While very little research exists to support these claims, very little exists to deny them, either.
However, until more studies are done, these claims can be considered myths.
Summary Frankincense is used as an alternative remedy for a wide array of conditions. However, many of its uses are not supported by research.
As frankincense can be consumed in a variety of ways, its optimal dosage is not understood. The current dosage recommendations are based on doses used in scientific studies.
Most studies use frankincense supplements in tablet form. The following dosages were reported as most effective ():
- Asthma: 300–400 mg, three times per day
- Crohn’s disease: 1,200 mg, three times per day
- Osteoarthritis: 200 mg, three times per day
- Rheumatoid arthritis: 200–400 mg, three times per day
- Ulcerative colitis: 350–400 mg, three times per day
- Gingivitis: 100–200 mg, three times per day
Aside from tablets, studies have also used frankincense in gum — for gingivitis — and creams — for arthritis. That said, no dosage information for creams is available (, ).
If you’re considering supplementing with frankincense, talk to your doctor about a recommended dosage.
Summary Frankincense dosage depends on the condition you’re trying to treat.

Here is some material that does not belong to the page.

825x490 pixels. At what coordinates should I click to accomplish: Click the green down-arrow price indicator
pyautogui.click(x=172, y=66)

The most effective dosages range from 300–400 mg taken three times per day.
Frankincense is considered safe for most people.

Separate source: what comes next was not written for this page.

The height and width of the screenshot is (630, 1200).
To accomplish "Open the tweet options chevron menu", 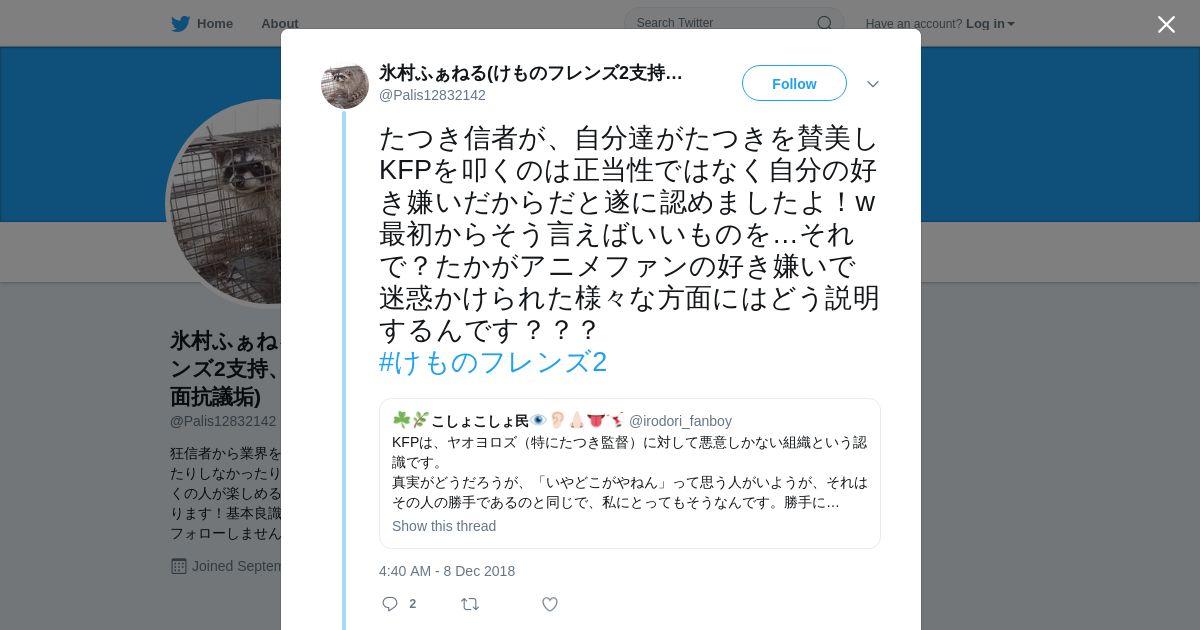I will 873,84.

It has been used as a remedy for thousands of years without any severe side effects, and the resin has a low toxicity ().
Doses above 900 mg per pound of body weight (2 grams per kg) were found to be toxic in rats and mice. However, toxic doses haven’t been studied in humans (37).
The most common side effects reported in scientific studies were nausea and acid reflux ().
Some research reports that frankincense may increase the risk of miscarriage in pregnancy, so pregnant women may want to avoid it ().
Frankincense may also interact with some medications, particularly anti-inflammatory drugs, blood thinners and cholesterol-lowering pills ().
If you’re taking any of these medicines, make sure to discuss frankincense with your healthcare provider before using it.
Summary Frankincense is considered safe for most people. However, pregnant women and those taking certain types of medication may want to avoid it.
Frankincense is used in traditional medicine to treat a wide variety of medical conditions.
This resin may benefit asthma and arthritis, as well as gut and oral health. It may even have cancer-fighting properties.
While it has few side effects, pregnant women and people taking prescription medications may want to talk to their doctor before taking frankincense.
If you’re curious about this aromatic product, you’ll find that it’s widely available and easy to try.